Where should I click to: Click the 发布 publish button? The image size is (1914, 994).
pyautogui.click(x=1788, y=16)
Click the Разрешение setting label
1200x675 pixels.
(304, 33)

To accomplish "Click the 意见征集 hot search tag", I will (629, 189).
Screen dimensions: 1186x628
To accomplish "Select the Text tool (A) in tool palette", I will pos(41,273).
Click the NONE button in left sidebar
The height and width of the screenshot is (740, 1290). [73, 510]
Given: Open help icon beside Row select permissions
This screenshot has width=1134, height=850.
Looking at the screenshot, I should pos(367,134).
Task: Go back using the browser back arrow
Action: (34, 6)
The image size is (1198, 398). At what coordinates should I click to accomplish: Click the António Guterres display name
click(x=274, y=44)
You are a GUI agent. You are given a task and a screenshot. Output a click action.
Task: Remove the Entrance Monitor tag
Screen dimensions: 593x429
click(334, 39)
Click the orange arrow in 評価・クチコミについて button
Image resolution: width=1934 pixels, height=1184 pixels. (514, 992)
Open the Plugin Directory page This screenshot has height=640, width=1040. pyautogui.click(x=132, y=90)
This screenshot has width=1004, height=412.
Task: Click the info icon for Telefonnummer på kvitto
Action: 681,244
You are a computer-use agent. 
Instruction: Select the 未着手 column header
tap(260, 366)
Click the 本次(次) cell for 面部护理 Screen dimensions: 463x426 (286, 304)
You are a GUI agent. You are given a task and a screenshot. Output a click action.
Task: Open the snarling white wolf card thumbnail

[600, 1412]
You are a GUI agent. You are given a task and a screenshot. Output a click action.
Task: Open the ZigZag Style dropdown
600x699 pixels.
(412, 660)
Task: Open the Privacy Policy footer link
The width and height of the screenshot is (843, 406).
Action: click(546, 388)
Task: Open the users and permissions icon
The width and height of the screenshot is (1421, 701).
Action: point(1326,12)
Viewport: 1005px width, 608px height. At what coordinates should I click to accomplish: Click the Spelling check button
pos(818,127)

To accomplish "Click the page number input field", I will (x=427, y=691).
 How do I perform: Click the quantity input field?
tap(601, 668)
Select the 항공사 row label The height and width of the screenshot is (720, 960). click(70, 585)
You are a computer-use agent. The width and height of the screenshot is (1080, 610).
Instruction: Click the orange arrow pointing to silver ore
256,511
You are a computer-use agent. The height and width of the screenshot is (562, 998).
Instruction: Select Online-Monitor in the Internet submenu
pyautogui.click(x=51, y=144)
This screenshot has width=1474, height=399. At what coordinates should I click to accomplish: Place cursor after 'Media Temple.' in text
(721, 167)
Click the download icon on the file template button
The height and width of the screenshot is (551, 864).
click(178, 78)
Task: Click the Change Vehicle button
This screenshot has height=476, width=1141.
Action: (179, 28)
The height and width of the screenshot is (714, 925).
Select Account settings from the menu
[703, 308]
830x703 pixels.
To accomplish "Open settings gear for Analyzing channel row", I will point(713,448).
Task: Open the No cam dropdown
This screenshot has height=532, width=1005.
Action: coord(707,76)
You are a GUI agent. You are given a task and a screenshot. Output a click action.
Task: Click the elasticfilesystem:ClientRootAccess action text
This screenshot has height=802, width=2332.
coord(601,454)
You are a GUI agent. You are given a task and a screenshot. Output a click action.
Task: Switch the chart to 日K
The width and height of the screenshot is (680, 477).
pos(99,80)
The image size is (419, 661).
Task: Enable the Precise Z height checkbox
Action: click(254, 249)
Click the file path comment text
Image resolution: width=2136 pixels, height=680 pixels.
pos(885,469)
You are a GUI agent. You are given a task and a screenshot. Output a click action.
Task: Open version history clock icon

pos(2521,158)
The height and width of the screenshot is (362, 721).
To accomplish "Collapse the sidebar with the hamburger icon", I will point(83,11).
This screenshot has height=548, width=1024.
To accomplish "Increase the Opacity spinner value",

:::::

### PROBLEM STATEMENT
Whenever a line above contains "permissions", copy that line.

### TASK SOLUTION
Given: Open help icon beside Row select permissions
Task: Open the users and permissions icon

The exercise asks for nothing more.